ITINERARIOS
“Voluntad de desmentido y crítica a la provocada desorientación”
La voluntad de la Bienal de cultura, arte y pensamiento desde su primera edición ha sido proponer nuevas vías de pensamiento, vías artísticas y culturales, científicas también, destinadas a interpretar y esclarecer la complejidad de nuestros días. Sin embargo, y sin apartarnos de esta legítima aspiración, los Encuentros de 2026 tendrán una función muy específica, distinta, en parte, a las ya celebradas. Los tiempos obligan.
El principal propósito será el que nos lleve a desenmascarar un mundo ideológicamente tergiversador, planeado por los poderes para que la mentira acontezca como una lógica irrefutable. Un mundo de cepos de información y de trampas retóricas que pueden dejar impunes a los líderes con vocación belicista e invasora. Nunca el capitalismo, nunca el neoliberalismo, pese a los oscuros episodios de su historia, había caído en manos tan diestras en la estafa como hasta ahora. Su gran industria, su perfecta maquinaria, es producir una realidad manipulada, representar acontecimientos fraudulentos que se propagan como verdad, e infundir desprecio hacia el género humano, cada vez más prescindible y sólo aprovechable en tanto que materia de comercio.

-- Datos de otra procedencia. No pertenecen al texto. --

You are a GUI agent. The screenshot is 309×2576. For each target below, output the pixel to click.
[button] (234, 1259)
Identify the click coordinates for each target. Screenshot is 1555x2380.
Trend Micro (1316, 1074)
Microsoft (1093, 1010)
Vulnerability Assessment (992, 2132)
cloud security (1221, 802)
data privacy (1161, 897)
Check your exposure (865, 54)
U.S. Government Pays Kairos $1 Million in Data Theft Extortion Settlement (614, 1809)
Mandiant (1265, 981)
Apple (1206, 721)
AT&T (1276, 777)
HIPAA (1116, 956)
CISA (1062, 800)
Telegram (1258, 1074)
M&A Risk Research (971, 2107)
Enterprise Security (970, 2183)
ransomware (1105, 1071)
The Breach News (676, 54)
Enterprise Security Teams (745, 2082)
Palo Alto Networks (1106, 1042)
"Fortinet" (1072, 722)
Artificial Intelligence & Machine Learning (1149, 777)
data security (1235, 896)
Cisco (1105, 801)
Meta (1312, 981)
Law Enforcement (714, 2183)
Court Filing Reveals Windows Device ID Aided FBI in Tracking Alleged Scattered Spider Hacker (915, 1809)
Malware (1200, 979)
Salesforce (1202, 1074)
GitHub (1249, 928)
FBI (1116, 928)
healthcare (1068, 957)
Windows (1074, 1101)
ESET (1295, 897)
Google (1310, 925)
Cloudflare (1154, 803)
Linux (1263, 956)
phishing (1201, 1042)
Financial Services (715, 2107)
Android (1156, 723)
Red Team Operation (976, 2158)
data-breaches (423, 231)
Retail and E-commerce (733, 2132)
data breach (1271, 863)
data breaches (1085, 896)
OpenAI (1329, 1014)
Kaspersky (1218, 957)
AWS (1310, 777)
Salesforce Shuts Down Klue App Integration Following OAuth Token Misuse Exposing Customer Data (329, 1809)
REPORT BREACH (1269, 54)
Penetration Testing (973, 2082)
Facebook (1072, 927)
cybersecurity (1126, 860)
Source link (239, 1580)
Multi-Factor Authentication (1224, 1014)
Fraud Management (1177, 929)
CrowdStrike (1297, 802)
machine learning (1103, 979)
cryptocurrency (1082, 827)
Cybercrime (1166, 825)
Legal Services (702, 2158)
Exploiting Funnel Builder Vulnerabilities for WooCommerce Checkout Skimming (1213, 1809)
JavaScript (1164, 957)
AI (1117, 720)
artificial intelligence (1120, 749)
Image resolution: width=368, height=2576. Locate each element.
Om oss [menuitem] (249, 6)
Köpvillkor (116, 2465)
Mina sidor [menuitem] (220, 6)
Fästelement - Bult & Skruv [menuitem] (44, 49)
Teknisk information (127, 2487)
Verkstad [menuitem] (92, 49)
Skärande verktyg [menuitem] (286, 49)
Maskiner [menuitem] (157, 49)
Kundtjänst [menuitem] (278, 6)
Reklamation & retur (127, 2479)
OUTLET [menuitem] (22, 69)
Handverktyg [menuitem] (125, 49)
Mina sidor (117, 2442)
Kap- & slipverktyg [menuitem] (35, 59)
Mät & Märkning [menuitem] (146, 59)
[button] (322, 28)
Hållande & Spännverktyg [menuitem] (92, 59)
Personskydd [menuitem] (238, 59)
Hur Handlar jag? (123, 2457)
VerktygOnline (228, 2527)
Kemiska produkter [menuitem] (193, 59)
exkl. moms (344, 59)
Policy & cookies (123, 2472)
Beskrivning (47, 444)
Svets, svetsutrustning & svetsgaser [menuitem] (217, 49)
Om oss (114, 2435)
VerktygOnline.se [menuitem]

Estas graves circunstancias implican una desconsideración de cota histórica por su dureza hacia los ciudadanos, a los que se supone ya sin voluntad y minados por el desánimo. La gran misión de los nuevos dictadores, de los que avisaron Hans Jonas y Hannah Arendt después de la Segunda Guerra Mundial, es recordar a los pueblos, día a día, su impotencia, convencerlos de que no hay salida. El nihilismo empieza por ahí, por una utopía desestimada.
Por estas razones, los que llamamos itinerarios temáticos, en 2026 estarán constituidos por una voluntad de desmentido y crítica a la provocada desorientación de las oligarquías, por unos discursos que devuelvan la realidad a su centro, a su dimensión natural, verdadera. Se trata de una restitución. Se va a proponer un análisis del renovado acecho de los imperialismos y el debate entre democracia o nihilismo. También nos preguntaremos por qué nos hemos construido así, que indaga en la configuración de nuestra mente y el psiquismo que nos determina, por qué actuamos de un modo y no de otro. Desvelar la pregunta permite la posibilidad de una transformación, propiciar una mayor madurez moral e incentivar una visión más lúcida frente a los acontecimientos.
La literatura, sin duda, es un buen campo de pruebas para esta posibilidad de corregir el peligroso rumbo de la civilización, un devenir tanto individual como colectivo, y para ello contaremos con protagonistas capitales que han hecho de la literatura un pensamiento y una manera de posicionarse ante la historia, también dentro del feminismo.
Por otra parte, si en 2024 dedicamos un espacio a pensar las manos, en 2026 lo dedicaremos a pensar la voz: la voz que fuimos, en buena parte ya perdida, la voz que nos queda, la voz como confidente de la conciencia, su antropología y filosofía, también su manifestación como elemento antaño sagrado, y hoy sintetizado en los dispositivos digitales.
Otros temas ahondarán en el avance en las investigaciones de ciencia y tecnología, y en especial la Inteligencia Artificial y cómo convivir con ella; el cine, los acuciantes problemas ambientales, la música y la danza, que en esta ocasión merecerán un orden más práctico y de acogida de culturas no occidentales.
La sección dedicada al feminismo estará enfocada en Caminos de otro hacer, un homenaje y reivindicación de las mujeres determinantes para pensar otros modos de vivir y convivir y de saber. Esta próxima edición de Encuentros dedicará un apartado a reflexionar sobre el papel que ocupa la voz: la evolución de nuestra voz, su proyección en el espacio público o la paulatina pérdida y suplantación por los artificios que nos hablan mecánicamente.
Referente a la ecología, ¿Cuánto nos queda de mundo? será la pregunta que se plantee para analizar las reservas reales de la naturaleza, la viabilidad de su perduración y las estrategias que tratan de protegerla.